É fundamental, portanto, que os pacientes concordem em serem atendidos on-line, segundo a advogada. Quando se trata de saúde suplementar, inclusive, os planos de saúde devem sempre oferecer a opção de os consumidores serem atendidos com seus próprios médicos e não com os que estejam de plantão ou por profissional indicado pela operadora.
“Em necessidade de avaliações mais precisas, a consulta presencial deve continuar sendo oferecida para o paciente. Em rotina ou solicitação de exames, a Telemedicina parece ser muito eficaz e adequada. Tem que ser considerada, então, a preferência dos médicos e dos pacientes. Cabe a eles decidirem, com autonomia, o que querem. O importante é que as informações sejam evidentes e que haja opções para os pacientes”, defende.
Inteligência artificial
O último palestrante do painel foi Rony Vainzof, sócio do Opice Blum, Bruno e Vainzof Advogados Associados. “Falar de inteligência artificial (IA) permeia muitas questões éticas e legais, sobretudo na Saúde, área extremamente regulada. Então, nos resta saber como embarcar essas questões nos algoritmos, é o maior desafio”, introduziu.
Para Vainzof, é necessário esclarecer que a IA é uma tecnologia que não se destina a substituir o ser humano, mas auxiliá-lo. Neste setor, ela pode e já está sendo utilizada para diagnósticos, cuidados clínicos, localização e priorização de recursos, pesquisas clínicas, monitoramento de saúde pública etc.
Nos Estados Unidos, segundo o palestrante, já foram aprovados 29 algoritmos baseados em machine learning para uso clínico. No Brasil, na Universidade de São Paulo, o projeto SPIRA utilizou uma rede neural para, por meio de análise de voz, diagnosticar Covid-19, com uma acurácia de aproximadamente 96%.
Conforme o advogado, é necessário discutir regulação do tema, sobretudo por conta do risco quando se trata da intersecção entre Saúde e inteligência artificial.
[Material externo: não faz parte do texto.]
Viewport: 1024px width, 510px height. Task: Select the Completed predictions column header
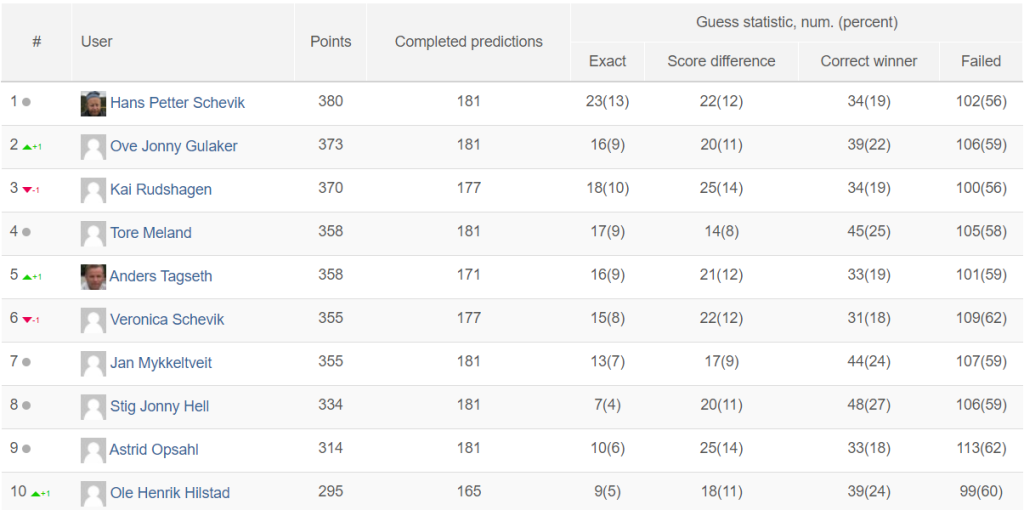pos(469,42)
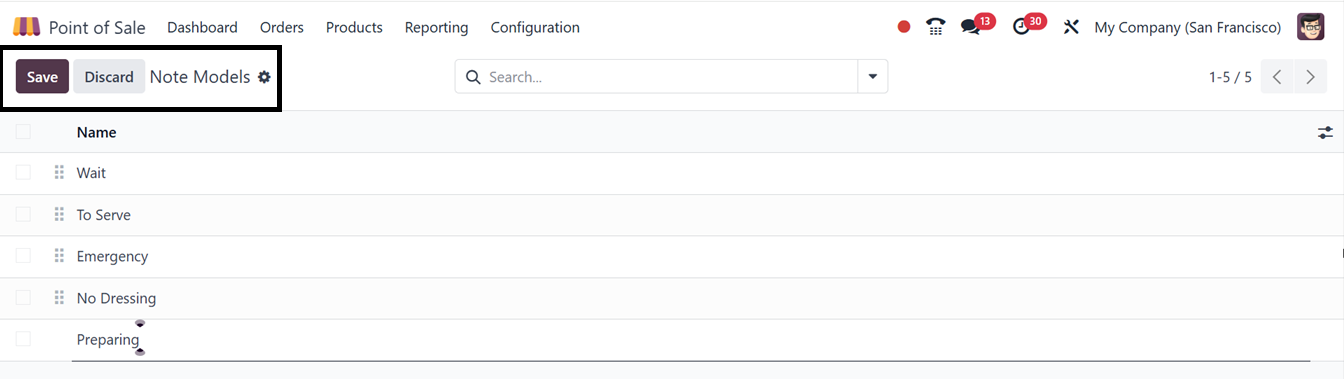
Task: Click the Discard button
Action: coord(109,77)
IAs, afinal, se alimentam de dados, sempre sensíveis neste setor. Por mais que possam ser anonimizados para certos fins, há necessidade de cuidado e atenção no trato do material.
“As discussões devem existir para regulamentar direitos e garantias fundamentais. Não podemos ter uma interrupção da evolução da tecnologia, inclusive para o bem-estar da Saúde, em que falamos de vida. Mas, ao mesmo tempo, tem de haver cautela para os limites de colisão de direitos e garantias”, explicou o advogado.
Por exemplo: uma norma principiológica pode ser mais abrangente, mas causar insegurança jurídica aos envolvidos. Ao passo que uma legislação procedimental pode tornar o ambiente mais seguro, mas engessar as normas de uma área tão ágil e em constante evolução. Atualmente, existem cerca de 80 documentos sobre ética e IA, independente do setor, publicados por órgãos governamentais e privados ao redor do mundo. São princípios comuns entre eles: transparência, não-discriminação, não-maleficência, responsabilidade, robustez e acurácia e privacidade e proteção de dados.
Por fim, Vainzof apresentou um resumo do documento da Organização Mundial de Saúde (OMS) sobre o assunto. “São seis os principais pontos: proteger a autonomia humana; promover o bem-estar, a segurança humana e o interesse público; garantir transparência, explicabilidade e inteligibilidade; promover responsabilidade e prestação de contas; garantir inclusão e equidade; e promover IAs que sejam responsivas e sustentáveis.”